Trump election case gets a new court date as the post-immunity fight resumes
Donald Trump’s federal election-subversion case was back on the district court calendar in early August, but the timeline kept moving. After the Supreme Court’s immunity ruling sent the case back for further proceedings, Judge Tanya Chutkan scheduled a status conference for Aug. 16, 2024. That step put the case back in active management while the court sorted out how the immunity decision affected the indictment.
The schedule shifted again on Aug. 9, when Chutkan granted a request from special counsel Jack Smith’s team and postponed the status conference to Sept. 5. The change did not end the case; it simply pushed the next procedural checkpoint farther out as the parties and the court adjusted to the Supreme Court’s decision.

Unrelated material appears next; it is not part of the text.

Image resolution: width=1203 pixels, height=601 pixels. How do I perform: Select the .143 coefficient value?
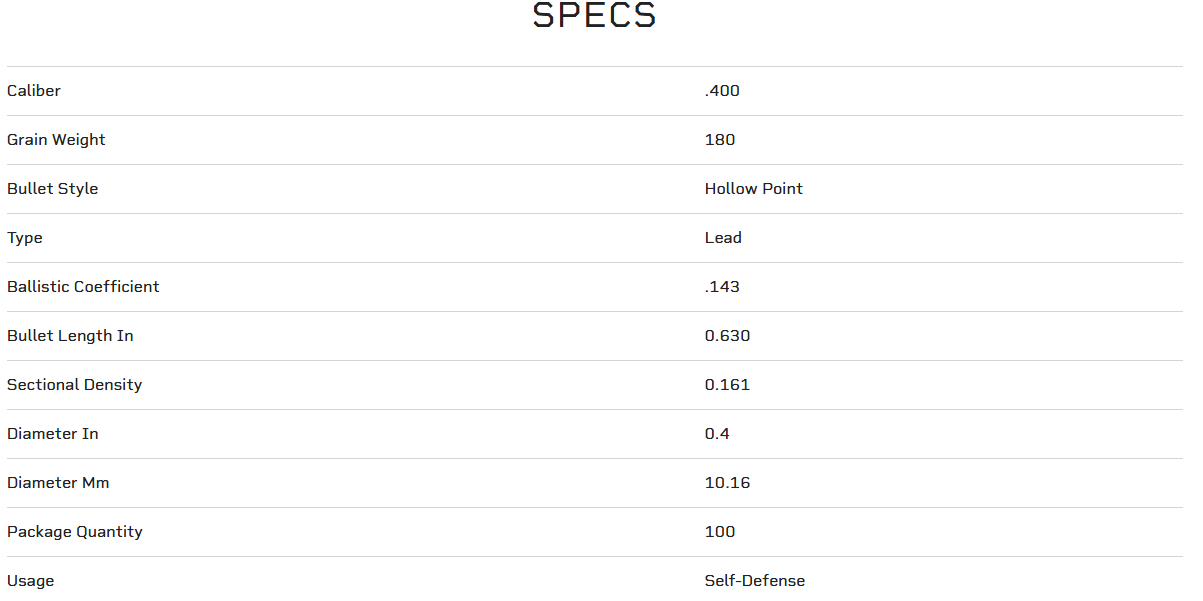pyautogui.click(x=722, y=287)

The underlying prosecution accuses Trump and his allies of trying to block the transfer of power after the 2020 election. In the wake of the immunity ruling, Chutkan’s job is to determine how that decision affects the counts and allegations in the case and how the litigation should move forward from here. For now, the action is procedural: scheduling, briefing and the court’s effort to define what survives the Supreme Court’s ruling.
That makes the calendar itself the point. The case is not headed straight to trial, and there is no new indictment or verdict here. What exists instead is a continuing fight over timing and scope, with the court setting the pace and the parties arguing over what the immunity ruling leaves intact.